Farewell: The final production workforce from the Geelong engine, stamping and casting plants. The site will stay open into 2017 for a Ford project involving advanced vehicles.

The Ford closure comes the same day Holden ceases making the Cruze, with 280 Holden workers at Elizabeth due to take redundancies this month.

AMWU National Secretary Paul Bastian said funding to assist all auto supply workers to transition must be boosted further as Holden and Toyota close because it was insufficient, particularly from the Federal Government.

“The Coalition has known about this Ford closure for over three years with Holden and Toyota winding down too, but they have hoarded over $800 million in Automotive Transformation Scheme funds and refused to re-direct it to help supply chain firms or re-training,” he said.

AMWU officials helped ensure the Andrews Government’s $33 million Local Industry Fund For Transition (LIFT) scheme included more funding for manufacturing businesses in Melbourne’s north and Geelong looking to employ re-auto workers.

The Ford Transition Project continues, with Outreach Support Centres at Broadmeadows (opposite the plant) and two in Geelong now offering a continuing range of services from Auto Skills Australia (ASA) and outplacement providers.

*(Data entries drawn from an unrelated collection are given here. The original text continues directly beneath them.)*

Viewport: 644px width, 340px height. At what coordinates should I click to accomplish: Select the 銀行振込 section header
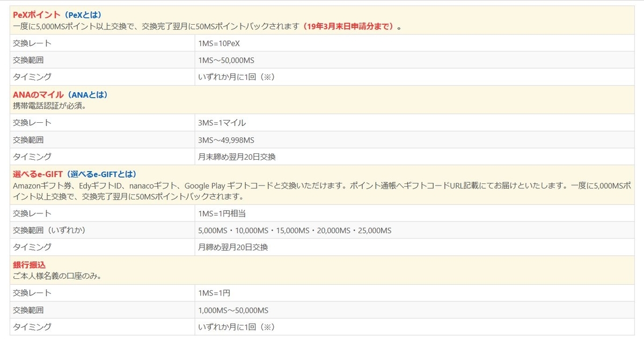click(29, 265)
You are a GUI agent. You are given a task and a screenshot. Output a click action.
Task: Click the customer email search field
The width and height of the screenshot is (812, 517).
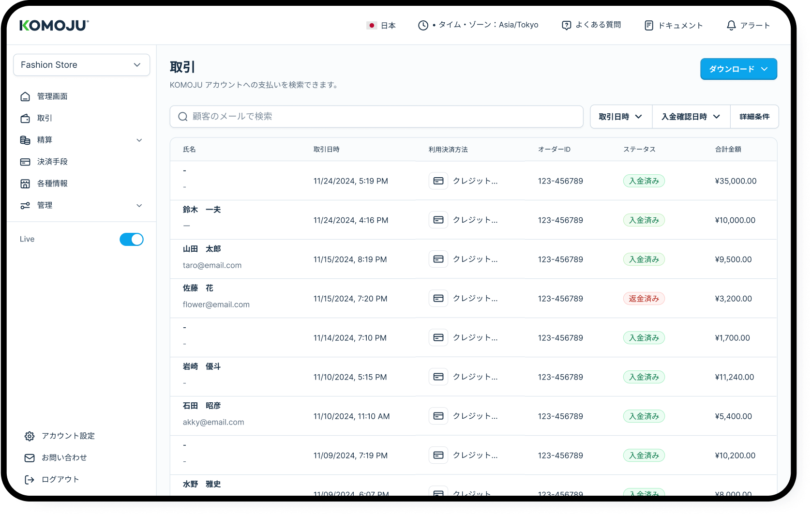click(x=376, y=117)

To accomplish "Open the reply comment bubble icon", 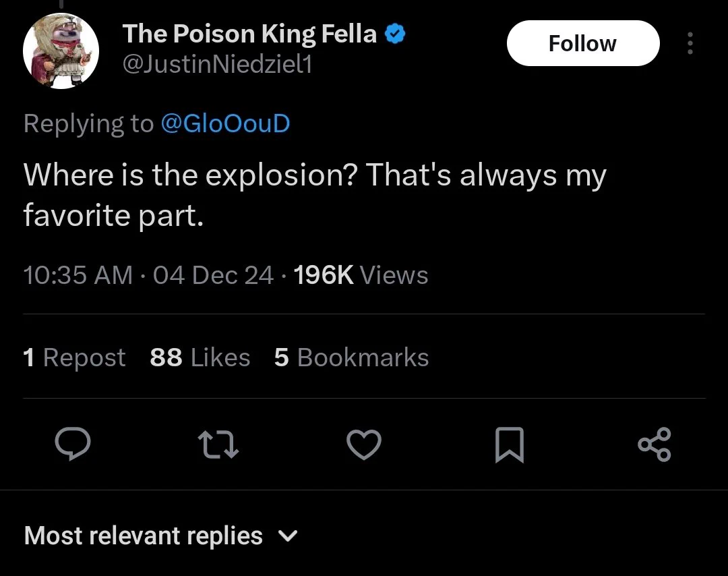I will click(72, 444).
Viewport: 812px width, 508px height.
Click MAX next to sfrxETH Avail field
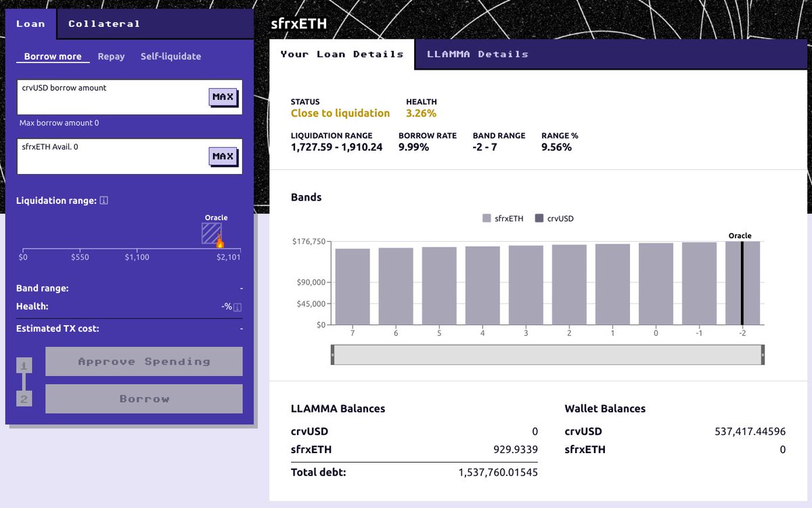pyautogui.click(x=223, y=156)
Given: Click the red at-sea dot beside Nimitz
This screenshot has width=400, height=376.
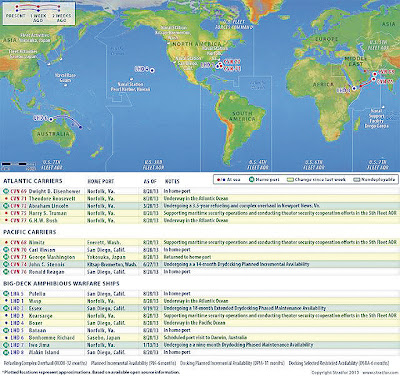Looking at the screenshot, I should tap(6, 242).
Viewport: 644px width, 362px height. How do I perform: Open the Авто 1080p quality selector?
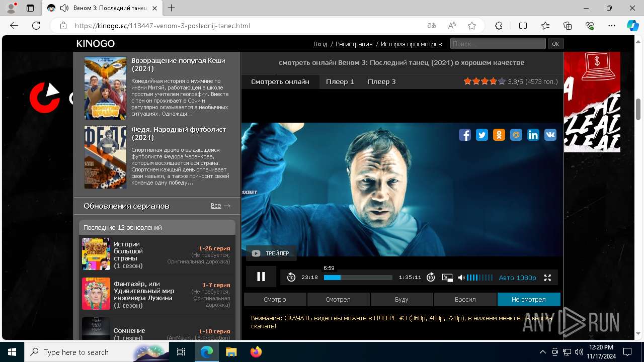517,278
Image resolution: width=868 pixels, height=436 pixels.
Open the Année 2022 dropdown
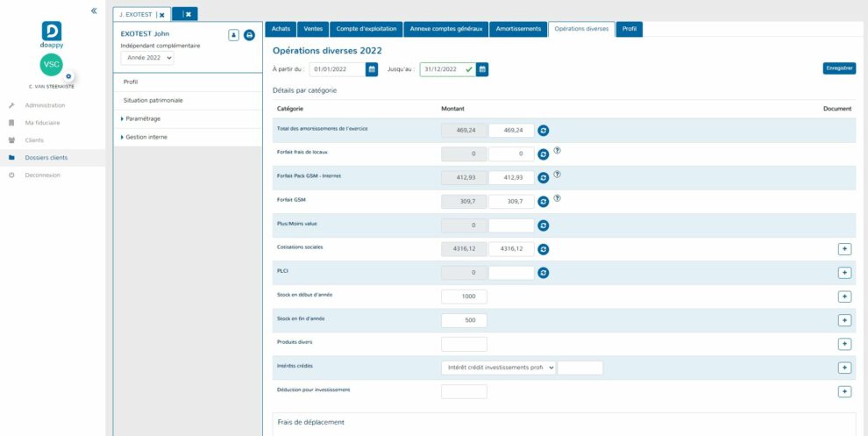click(147, 58)
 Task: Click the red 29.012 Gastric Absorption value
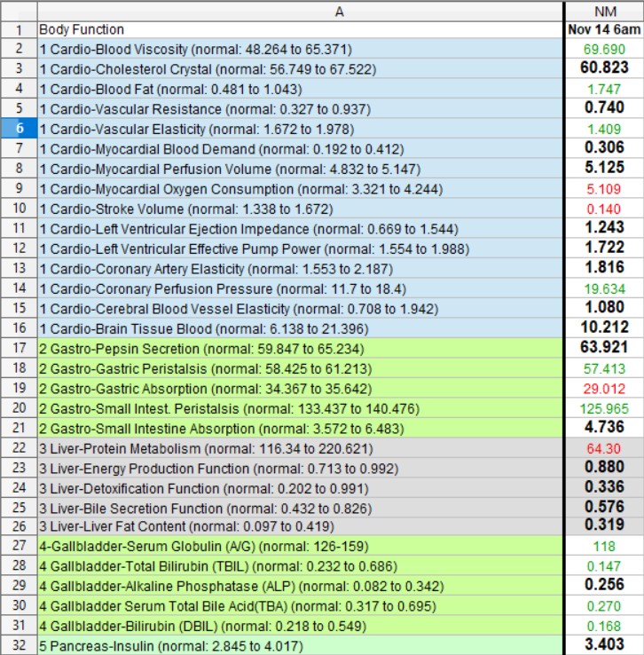604,389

The AMWU and Ford management have co-operated closely since May 2013 to ensure workers were given time to gain skills recognition through Recognition of Prior Learning certificates.

Hundreds have also been taught skills to gain jobs, done subsidised TAFE courses and been picked up by firms in warehousing, logistics, security or by government departments.

Ford Broadmeadows delegates Paul Boulos and Stewart Harris said today felt like a family break-up, but what most mattered for members was the continuing Ford Transition Project.

 “Over the years, as Ford raised the quality of the cars, the union improved conditions – down-days payment, paternity leave, shift premium payment, Vehicle Industry Certificate,” Mr Boulos said.

“We leave now, we leave proudly because of what we’ve passed on to other auto workers.” 


End of the line: some of the last Falcons being checked.